We present elliptical processes, a family of non-parametric probabilistic models that subsume Gaussian processes and Student's t processes. This generalization includes a range of new heavy-tailed behaviors while retaining computational tractability. Elliptical processes are based on a representation of elliptical distributions as a continuous mixture of Gaussian distributions. We parameterize this mixture distribution as a spline normalizing flow, which we train using variational inference. The proposed form of the variational posterior enables a sparse variational elliptical process applicable to large-scale problems.
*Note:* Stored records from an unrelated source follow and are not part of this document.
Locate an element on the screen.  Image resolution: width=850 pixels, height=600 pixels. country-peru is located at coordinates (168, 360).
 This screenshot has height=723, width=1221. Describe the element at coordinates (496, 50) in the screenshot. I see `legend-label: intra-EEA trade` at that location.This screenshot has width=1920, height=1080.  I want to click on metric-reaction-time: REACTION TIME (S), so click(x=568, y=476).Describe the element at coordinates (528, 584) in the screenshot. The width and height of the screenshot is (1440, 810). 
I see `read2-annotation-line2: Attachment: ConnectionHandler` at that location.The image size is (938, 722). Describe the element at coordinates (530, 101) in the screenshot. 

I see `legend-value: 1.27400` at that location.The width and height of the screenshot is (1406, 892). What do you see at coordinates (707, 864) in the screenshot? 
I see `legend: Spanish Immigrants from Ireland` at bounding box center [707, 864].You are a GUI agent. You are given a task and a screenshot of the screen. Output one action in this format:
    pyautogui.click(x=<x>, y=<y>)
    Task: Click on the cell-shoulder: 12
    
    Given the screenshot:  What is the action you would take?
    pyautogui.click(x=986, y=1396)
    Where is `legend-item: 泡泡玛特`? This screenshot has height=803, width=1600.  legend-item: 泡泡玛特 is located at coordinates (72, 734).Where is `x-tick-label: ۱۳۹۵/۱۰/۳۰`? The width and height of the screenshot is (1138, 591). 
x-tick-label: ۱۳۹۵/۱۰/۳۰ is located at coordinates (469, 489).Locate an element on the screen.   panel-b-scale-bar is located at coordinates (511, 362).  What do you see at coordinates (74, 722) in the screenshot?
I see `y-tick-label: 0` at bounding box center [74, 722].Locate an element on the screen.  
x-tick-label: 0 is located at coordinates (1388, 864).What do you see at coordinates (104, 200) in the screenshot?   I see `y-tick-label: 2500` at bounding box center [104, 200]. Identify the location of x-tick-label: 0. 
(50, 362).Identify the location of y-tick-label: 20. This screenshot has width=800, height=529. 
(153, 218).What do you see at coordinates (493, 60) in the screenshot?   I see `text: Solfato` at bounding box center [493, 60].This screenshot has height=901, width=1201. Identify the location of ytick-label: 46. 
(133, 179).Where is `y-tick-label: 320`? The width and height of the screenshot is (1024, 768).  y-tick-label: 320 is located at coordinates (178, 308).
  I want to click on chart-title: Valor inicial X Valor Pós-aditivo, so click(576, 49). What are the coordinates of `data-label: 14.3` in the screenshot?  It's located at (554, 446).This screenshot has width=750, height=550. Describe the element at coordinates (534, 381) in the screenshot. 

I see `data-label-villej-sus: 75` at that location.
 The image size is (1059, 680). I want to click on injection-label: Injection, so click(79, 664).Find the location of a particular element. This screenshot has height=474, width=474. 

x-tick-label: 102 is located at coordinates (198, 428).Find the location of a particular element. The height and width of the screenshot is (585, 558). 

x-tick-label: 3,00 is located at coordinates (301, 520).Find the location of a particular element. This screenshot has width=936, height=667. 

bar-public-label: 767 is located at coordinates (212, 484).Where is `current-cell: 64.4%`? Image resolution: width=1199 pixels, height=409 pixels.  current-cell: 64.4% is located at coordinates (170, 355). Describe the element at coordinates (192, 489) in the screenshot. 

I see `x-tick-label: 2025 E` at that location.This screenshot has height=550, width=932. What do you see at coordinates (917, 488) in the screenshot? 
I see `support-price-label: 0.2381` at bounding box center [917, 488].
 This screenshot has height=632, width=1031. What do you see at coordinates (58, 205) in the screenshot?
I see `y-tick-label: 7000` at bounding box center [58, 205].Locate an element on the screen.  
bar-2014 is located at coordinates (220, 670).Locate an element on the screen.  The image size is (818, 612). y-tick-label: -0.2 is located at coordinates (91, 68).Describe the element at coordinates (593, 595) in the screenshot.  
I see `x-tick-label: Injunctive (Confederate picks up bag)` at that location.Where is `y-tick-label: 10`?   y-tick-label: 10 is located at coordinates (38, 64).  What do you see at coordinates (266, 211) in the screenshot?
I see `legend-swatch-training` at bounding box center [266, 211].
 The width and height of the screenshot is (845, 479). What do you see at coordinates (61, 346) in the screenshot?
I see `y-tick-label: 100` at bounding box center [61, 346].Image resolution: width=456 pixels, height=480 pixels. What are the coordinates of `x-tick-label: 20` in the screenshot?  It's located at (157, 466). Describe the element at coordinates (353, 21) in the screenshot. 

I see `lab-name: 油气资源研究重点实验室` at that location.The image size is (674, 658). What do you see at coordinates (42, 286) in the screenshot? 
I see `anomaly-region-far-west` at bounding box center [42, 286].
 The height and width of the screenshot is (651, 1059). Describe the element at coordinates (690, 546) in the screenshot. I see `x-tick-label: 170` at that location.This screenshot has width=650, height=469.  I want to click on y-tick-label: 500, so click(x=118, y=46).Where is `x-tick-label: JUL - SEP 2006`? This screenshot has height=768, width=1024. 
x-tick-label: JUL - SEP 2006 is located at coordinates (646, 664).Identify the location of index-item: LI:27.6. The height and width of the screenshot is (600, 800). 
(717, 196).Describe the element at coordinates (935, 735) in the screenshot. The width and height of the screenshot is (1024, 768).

We highlight advantages compared to Gaussian processes through regression and classification experiments. Elliptical processes can supersede Gaussian processes in several settings, including cases where the likelihood is non-Gaussian or when accurate tail modeling is essential.

翻译：我们提出了椭圆过程，这是一种非参数化概率模型家族，它涵盖了高斯过程和学生t过程。该泛化在保持计算可处理性的同时，引入了一系列新的重尾行为。椭圆过程基于椭圆分布表示为高斯分布连续混合的形式。我们将这种混合分布参数化为样条归一化流，并通过变分推断进行训练。所提出的变分后验形式支持适用于大规模问题的稀疏变分椭圆过程。通过回归和分类实验，我们突出了与高斯过程相比的优势。椭圆过程可在多种场景下替代高斯过程，包括似然函数非高斯或需要精确尾部分布建模的情况。